--- TASK DATA ---

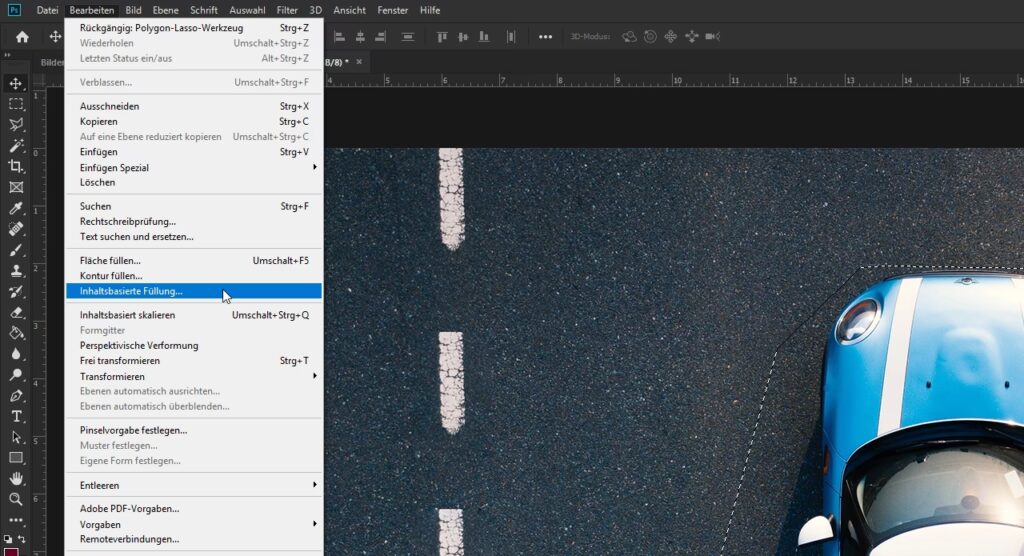The height and width of the screenshot is (556, 1024).
Task: Select the Hand tool
Action: 16,478
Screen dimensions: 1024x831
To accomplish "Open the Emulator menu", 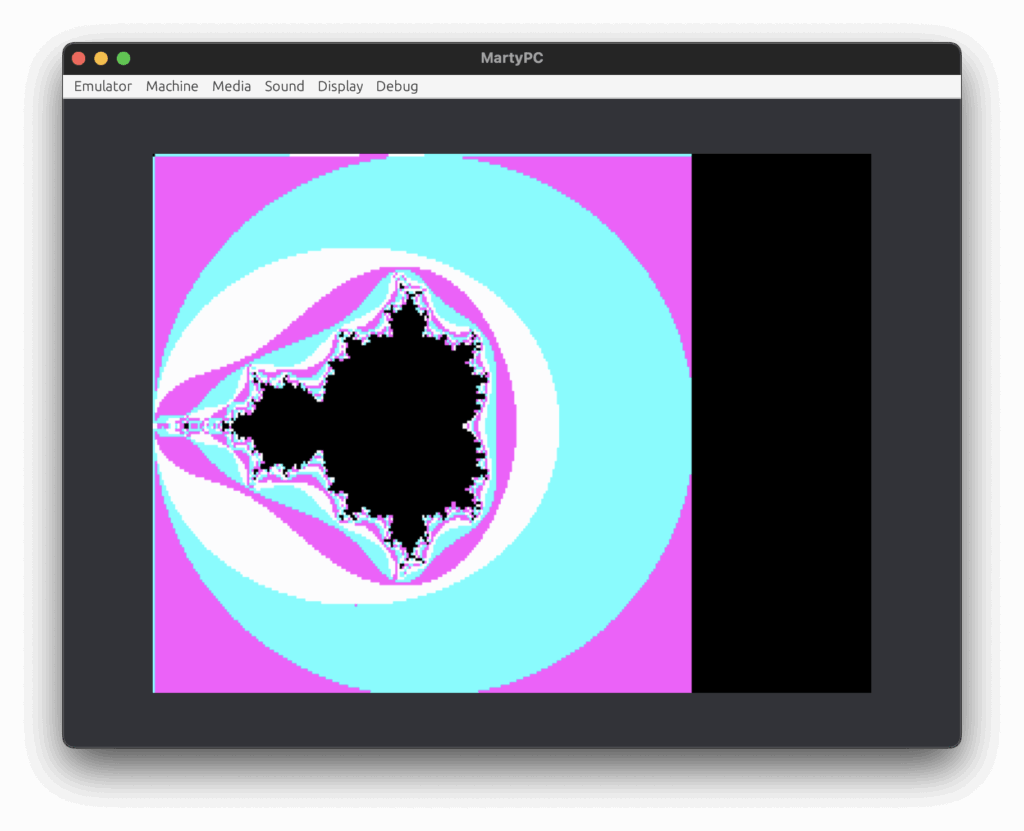I will [103, 86].
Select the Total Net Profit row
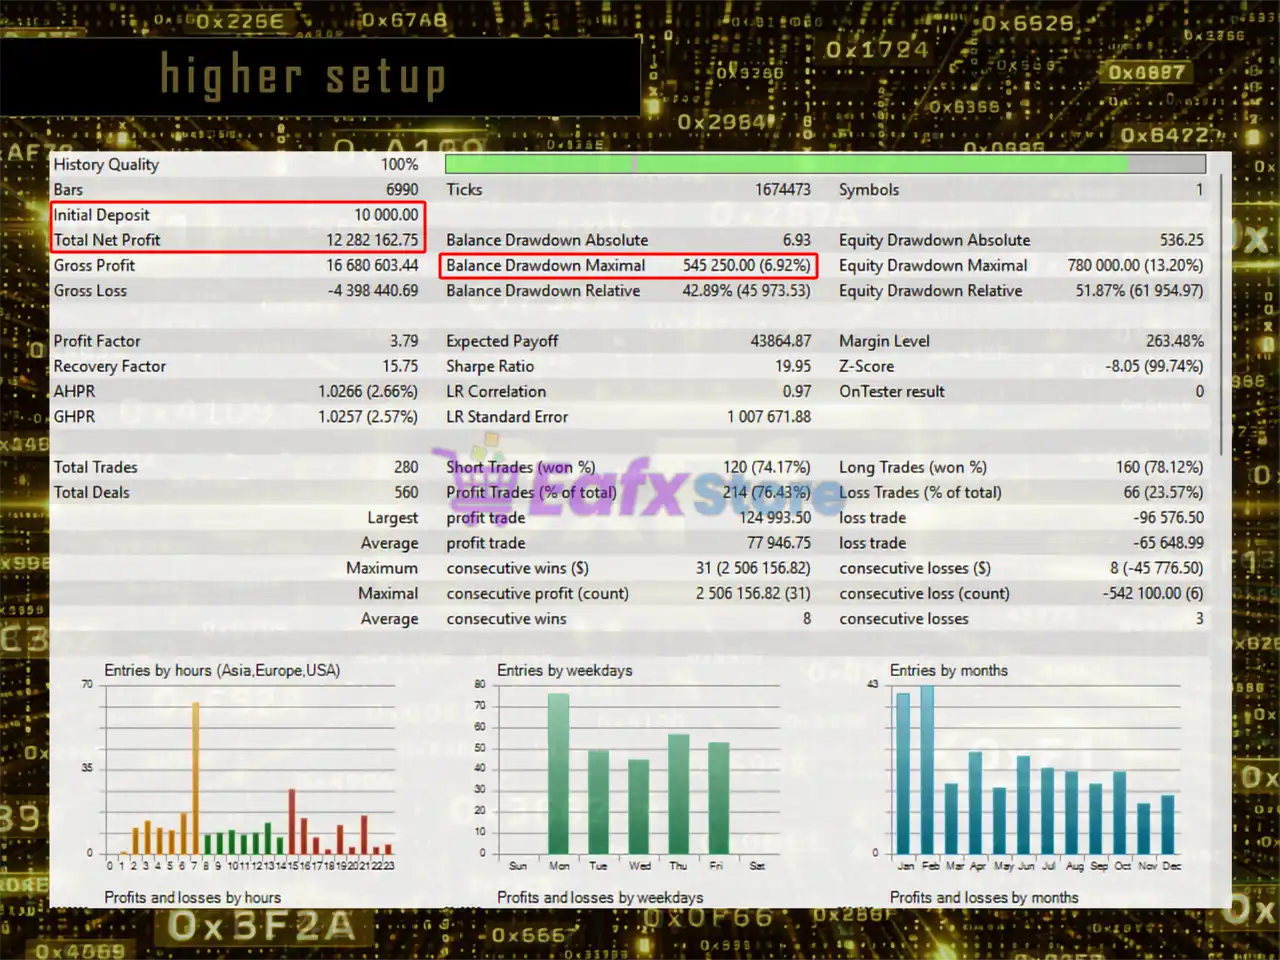The image size is (1280, 960). click(x=238, y=240)
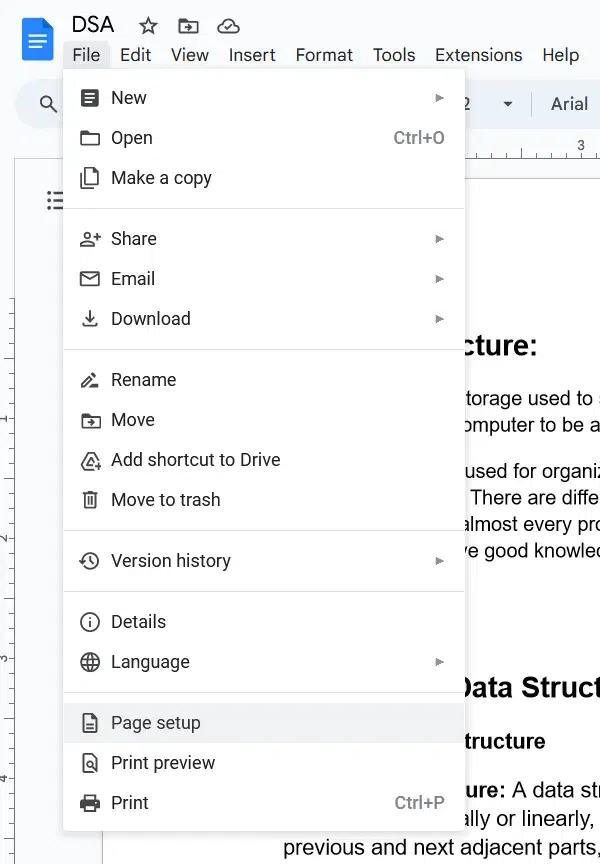This screenshot has width=600, height=864.
Task: Click Add shortcut to Drive
Action: (195, 460)
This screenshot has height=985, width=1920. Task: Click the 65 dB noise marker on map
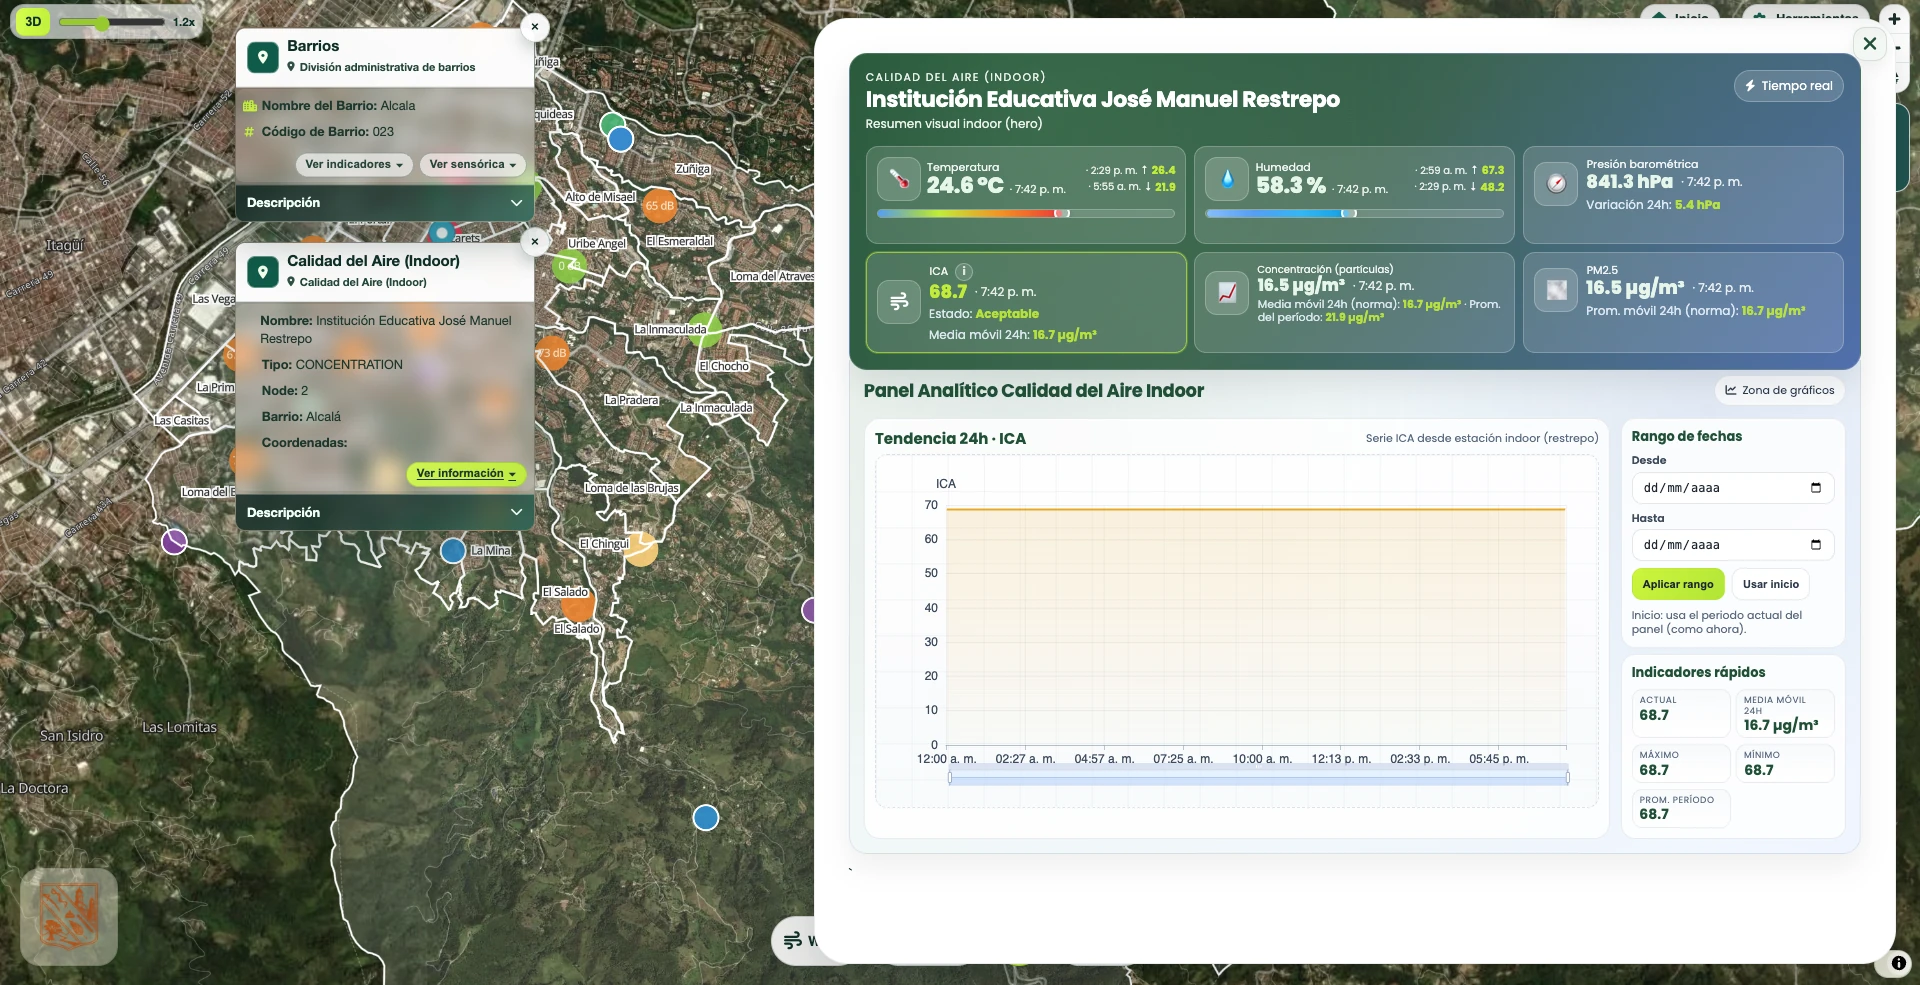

---

- **WORK TASK**: Only lines from the one holding "Select the Total Net Profit row" through the last line of the entries above are wanted, both ends included, each retyped exactly; no pictures.

- **ANSWER**:
Select the Total Net Profit row
The image size is (1280, 960). click(x=238, y=240)
This screenshot has width=600, height=864.
Task: Click Add shortcut to Drive
Action: (195, 460)
This screenshot has height=985, width=1920. Task: Click the 65 dB noise marker on map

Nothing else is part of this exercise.